Written instruction: Reproduce the lines below word for word, starting with the line containing "Screen dimensions: 1390x868" and ending with the line containing "(x=933, y=235)", both included.

[Entries drawn from a collection]

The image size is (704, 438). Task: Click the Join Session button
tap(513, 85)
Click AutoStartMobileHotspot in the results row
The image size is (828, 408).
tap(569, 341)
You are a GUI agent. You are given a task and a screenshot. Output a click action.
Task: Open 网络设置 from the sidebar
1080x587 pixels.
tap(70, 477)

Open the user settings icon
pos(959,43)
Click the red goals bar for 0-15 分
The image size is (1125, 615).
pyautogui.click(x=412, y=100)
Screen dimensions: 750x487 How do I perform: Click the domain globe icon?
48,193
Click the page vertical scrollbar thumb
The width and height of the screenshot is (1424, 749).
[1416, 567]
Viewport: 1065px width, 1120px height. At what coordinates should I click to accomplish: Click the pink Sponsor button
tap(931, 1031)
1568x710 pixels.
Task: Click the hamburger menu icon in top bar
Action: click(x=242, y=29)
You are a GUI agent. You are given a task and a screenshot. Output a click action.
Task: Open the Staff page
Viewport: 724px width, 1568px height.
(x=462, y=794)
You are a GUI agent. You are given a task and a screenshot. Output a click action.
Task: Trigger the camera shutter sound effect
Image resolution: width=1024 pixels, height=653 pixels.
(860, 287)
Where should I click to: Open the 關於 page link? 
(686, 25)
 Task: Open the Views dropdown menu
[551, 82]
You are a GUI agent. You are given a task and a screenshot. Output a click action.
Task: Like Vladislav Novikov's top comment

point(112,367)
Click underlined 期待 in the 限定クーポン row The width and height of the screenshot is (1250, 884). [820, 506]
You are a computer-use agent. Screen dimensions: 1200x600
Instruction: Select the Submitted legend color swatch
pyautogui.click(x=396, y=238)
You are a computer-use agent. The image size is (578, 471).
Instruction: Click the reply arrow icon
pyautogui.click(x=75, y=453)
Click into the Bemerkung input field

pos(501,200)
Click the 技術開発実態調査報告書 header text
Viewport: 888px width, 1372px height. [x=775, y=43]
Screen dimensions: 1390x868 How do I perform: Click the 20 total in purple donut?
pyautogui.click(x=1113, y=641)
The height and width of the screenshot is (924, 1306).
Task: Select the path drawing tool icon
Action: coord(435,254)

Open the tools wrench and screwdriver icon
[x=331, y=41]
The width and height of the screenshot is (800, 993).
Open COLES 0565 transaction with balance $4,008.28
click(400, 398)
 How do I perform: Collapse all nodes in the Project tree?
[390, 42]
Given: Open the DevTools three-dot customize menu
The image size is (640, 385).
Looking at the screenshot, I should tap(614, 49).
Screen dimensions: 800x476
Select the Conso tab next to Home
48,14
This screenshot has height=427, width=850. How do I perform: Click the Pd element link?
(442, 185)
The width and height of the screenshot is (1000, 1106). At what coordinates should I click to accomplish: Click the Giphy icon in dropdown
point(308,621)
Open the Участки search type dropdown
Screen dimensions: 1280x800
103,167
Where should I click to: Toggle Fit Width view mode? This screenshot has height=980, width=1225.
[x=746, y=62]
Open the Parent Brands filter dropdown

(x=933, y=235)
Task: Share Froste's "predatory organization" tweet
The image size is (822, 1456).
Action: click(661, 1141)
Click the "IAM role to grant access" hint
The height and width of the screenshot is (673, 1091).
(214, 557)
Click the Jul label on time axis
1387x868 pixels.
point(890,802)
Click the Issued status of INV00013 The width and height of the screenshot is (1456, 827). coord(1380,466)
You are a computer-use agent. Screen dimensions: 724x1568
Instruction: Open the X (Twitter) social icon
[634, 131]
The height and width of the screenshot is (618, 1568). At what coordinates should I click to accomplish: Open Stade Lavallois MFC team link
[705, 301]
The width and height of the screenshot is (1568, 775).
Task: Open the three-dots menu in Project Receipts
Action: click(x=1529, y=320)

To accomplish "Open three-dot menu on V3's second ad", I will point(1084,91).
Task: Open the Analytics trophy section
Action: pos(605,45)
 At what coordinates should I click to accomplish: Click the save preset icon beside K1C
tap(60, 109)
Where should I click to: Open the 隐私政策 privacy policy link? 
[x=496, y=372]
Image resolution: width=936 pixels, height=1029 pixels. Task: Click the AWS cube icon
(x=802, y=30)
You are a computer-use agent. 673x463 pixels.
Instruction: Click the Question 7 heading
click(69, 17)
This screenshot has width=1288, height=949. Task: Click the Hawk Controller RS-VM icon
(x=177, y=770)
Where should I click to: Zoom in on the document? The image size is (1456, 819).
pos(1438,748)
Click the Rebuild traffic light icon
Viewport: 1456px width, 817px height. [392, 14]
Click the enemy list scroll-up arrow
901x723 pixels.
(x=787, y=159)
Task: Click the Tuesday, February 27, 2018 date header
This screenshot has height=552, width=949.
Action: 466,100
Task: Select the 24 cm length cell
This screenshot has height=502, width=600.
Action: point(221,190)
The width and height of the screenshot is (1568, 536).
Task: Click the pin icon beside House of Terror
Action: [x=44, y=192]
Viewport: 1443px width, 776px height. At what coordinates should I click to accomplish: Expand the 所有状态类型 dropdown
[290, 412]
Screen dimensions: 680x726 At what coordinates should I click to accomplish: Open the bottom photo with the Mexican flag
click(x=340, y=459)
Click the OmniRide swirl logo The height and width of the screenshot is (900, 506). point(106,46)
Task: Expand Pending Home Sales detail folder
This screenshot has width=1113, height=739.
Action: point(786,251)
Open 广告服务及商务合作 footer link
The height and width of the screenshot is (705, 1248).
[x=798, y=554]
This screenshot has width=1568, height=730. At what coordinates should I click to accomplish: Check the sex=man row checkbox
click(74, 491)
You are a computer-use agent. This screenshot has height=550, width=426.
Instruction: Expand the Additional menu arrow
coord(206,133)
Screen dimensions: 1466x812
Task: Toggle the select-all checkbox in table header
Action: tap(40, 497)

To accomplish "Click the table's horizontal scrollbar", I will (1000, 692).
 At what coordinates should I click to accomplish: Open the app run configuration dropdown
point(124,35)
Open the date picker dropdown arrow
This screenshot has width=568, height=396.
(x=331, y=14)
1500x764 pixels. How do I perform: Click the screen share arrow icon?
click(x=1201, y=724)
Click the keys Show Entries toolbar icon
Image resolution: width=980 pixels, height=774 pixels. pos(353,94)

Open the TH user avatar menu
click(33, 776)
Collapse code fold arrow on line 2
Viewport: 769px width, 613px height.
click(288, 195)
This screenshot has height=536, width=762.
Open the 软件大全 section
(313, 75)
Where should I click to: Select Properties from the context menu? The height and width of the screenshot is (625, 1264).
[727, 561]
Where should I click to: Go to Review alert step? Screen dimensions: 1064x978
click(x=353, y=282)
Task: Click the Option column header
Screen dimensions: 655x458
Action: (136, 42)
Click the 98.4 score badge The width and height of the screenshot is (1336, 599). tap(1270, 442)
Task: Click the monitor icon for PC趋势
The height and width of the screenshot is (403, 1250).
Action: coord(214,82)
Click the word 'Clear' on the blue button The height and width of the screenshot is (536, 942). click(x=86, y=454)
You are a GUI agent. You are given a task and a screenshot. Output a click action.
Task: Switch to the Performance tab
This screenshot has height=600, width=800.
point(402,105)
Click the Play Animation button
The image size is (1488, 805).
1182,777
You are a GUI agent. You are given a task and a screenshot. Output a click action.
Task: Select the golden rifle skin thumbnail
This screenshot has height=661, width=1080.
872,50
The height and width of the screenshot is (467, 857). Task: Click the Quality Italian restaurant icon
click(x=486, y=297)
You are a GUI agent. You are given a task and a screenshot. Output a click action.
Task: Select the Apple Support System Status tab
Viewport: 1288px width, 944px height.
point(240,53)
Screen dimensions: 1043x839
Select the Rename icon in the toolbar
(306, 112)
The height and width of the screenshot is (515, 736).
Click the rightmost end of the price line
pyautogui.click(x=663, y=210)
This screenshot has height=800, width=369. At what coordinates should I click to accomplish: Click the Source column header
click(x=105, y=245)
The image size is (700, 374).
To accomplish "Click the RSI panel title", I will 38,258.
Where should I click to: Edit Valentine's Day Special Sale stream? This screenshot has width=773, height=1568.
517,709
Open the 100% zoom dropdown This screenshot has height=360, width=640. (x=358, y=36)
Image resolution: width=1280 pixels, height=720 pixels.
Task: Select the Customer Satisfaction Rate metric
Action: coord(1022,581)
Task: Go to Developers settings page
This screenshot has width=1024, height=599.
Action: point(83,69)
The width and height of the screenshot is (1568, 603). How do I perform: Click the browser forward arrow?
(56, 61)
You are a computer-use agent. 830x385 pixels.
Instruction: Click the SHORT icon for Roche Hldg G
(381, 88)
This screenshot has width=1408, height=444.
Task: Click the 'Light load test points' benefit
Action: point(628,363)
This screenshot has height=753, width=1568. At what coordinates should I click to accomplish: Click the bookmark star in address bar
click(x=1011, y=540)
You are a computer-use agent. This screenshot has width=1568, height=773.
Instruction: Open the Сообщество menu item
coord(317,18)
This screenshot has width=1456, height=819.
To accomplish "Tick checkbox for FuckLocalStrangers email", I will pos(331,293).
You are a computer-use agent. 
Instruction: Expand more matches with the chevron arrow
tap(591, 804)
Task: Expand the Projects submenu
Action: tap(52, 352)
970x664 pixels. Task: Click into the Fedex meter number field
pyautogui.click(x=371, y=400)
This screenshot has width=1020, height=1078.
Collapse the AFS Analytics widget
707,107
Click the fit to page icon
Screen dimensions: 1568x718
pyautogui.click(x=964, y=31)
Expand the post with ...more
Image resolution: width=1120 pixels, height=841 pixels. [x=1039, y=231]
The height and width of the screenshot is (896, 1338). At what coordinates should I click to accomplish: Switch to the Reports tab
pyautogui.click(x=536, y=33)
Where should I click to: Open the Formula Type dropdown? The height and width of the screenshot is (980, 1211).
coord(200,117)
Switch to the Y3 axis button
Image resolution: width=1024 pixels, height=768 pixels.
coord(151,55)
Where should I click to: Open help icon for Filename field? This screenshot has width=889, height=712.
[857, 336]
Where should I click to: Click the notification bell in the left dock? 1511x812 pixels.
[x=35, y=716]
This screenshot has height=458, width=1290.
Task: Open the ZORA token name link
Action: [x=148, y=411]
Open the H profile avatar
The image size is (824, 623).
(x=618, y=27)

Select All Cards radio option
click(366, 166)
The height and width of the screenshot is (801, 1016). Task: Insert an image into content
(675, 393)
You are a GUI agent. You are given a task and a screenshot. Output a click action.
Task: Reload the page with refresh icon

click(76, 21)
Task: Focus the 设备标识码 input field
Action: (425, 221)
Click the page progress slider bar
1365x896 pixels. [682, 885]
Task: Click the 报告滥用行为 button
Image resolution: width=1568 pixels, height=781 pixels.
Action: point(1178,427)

Result of the task:
Screen dimensions: 1390x868 How do I perform: Click the 20 total in purple donut?
pyautogui.click(x=1113, y=641)
The height and width of the screenshot is (924, 1306).
Task: Select the path drawing tool icon
Action: coord(435,254)

Open the tools wrench and screwdriver icon
[x=331, y=41]
The width and height of the screenshot is (800, 993).
Open COLES 0565 transaction with balance $4,008.28
click(400, 398)
 How do I perform: Collapse all nodes in the Project tree?
[390, 42]
Given: Open the DevTools three-dot customize menu
The image size is (640, 385).
Looking at the screenshot, I should tap(614, 49).
Screen dimensions: 800x476
Select the Conso tab next to Home
48,14
This screenshot has height=427, width=850. How do I perform: Click the Pd element link?
(442, 185)
The width and height of the screenshot is (1000, 1106). At what coordinates should I click to accomplish: Click the Giphy icon in dropdown
point(308,621)
Open the Участки search type dropdown
Screen dimensions: 1280x800
103,167
Where should I click to: Toggle Fit Width view mode? This screenshot has height=980, width=1225.
[x=746, y=62]
Open the Parent Brands filter dropdown

(x=933, y=235)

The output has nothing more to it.